**GIVEN INFORMATION:**
━━━━━━━━━━

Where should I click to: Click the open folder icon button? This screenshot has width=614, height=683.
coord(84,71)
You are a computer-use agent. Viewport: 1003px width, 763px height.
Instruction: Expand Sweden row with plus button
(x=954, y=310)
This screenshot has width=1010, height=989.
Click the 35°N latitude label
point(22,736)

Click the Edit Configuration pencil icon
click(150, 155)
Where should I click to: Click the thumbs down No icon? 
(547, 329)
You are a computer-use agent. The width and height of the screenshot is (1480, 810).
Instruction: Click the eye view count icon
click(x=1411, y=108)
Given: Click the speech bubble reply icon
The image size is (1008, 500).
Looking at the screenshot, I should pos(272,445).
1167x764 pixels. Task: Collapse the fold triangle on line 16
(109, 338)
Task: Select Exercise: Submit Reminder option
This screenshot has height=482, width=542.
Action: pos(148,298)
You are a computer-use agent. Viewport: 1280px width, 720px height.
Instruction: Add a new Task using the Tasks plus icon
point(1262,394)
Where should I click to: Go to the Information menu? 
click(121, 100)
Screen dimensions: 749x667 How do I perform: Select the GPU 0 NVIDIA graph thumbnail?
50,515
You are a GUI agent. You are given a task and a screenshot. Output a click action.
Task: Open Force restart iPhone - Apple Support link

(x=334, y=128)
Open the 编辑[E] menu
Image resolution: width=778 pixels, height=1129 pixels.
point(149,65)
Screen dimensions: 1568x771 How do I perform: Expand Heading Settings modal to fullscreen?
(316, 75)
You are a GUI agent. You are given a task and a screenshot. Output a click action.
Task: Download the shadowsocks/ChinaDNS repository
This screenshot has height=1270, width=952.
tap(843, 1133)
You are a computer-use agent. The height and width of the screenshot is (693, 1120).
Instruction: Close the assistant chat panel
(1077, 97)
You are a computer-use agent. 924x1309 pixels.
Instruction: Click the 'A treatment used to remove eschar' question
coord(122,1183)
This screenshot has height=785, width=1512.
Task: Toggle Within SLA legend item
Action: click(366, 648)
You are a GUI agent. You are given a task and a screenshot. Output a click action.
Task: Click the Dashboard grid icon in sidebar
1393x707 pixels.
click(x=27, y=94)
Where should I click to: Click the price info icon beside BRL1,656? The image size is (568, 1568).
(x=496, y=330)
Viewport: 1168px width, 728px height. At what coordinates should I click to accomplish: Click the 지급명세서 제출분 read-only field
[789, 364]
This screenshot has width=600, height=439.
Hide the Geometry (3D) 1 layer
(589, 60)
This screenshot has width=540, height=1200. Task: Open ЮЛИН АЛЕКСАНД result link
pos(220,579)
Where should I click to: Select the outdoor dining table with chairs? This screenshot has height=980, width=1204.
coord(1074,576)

━━━━━━━━━━

Go through the listing above. Show each line where the word "agent" is found.

**SOLVED EXERCISE:**
You are a computer-use agent. Viewport: 1003px width, 763px height.
You are a computer-use agent. The width and height of the screenshot is (1480, 810).
You are a computer-use agent. Viewport: 1280px width, 720px height.
You are a GUI agent. You are given a task and a screenshot. Output a click action.
You are a GUI agent. You are given a task and a screenshot. Output a click action.
You are a computer-use agent. The height and width of the screenshot is (693, 1120).
You are a computer-use agent. 924x1309 pixels.
You are a GUI agent. You are given a task and a screenshot. Output a click action.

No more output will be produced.